►

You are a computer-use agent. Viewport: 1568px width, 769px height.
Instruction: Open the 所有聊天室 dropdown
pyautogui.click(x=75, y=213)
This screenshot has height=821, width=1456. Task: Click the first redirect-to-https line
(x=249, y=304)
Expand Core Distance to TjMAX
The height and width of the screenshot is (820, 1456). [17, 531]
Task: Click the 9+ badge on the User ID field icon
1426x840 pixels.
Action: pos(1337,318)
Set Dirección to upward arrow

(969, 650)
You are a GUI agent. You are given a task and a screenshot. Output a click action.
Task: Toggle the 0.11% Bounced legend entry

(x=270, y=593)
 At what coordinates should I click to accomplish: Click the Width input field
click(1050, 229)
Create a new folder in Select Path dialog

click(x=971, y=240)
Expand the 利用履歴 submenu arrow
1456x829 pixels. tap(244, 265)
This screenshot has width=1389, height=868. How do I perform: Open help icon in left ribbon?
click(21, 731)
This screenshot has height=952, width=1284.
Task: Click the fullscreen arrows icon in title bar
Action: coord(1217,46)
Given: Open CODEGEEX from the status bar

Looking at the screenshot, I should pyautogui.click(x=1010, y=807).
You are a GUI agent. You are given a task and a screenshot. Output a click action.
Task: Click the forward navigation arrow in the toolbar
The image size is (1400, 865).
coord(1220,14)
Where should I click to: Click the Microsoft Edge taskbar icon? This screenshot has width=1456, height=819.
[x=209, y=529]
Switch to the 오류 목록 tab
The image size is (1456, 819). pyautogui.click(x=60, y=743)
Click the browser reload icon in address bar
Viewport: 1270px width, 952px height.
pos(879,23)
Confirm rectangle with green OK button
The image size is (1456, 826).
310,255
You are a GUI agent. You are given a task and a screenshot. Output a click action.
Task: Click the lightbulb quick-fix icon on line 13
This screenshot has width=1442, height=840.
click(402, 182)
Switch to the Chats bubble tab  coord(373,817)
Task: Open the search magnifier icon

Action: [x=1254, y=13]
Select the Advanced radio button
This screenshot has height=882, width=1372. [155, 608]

◄

### BRIEF
Beginning with the line that contains "Viewport: 1270px width, 952px height.", retype every remaining line of the listing exactly, ending with the last one.

### RESULT OF THE EXERCISE
Viewport: 1270px width, 952px height.
pos(879,23)
Confirm rectangle with green OK button
The image size is (1456, 826).
310,255
You are a GUI agent. You are given a task and a screenshot. Output a click action.
Task: Click the lightbulb quick-fix icon on line 13
This screenshot has width=1442, height=840.
click(402, 182)
Switch to the Chats bubble tab  coord(373,817)
Task: Open the search magnifier icon

Action: [x=1254, y=13]
Select the Advanced radio button
This screenshot has height=882, width=1372. [155, 608]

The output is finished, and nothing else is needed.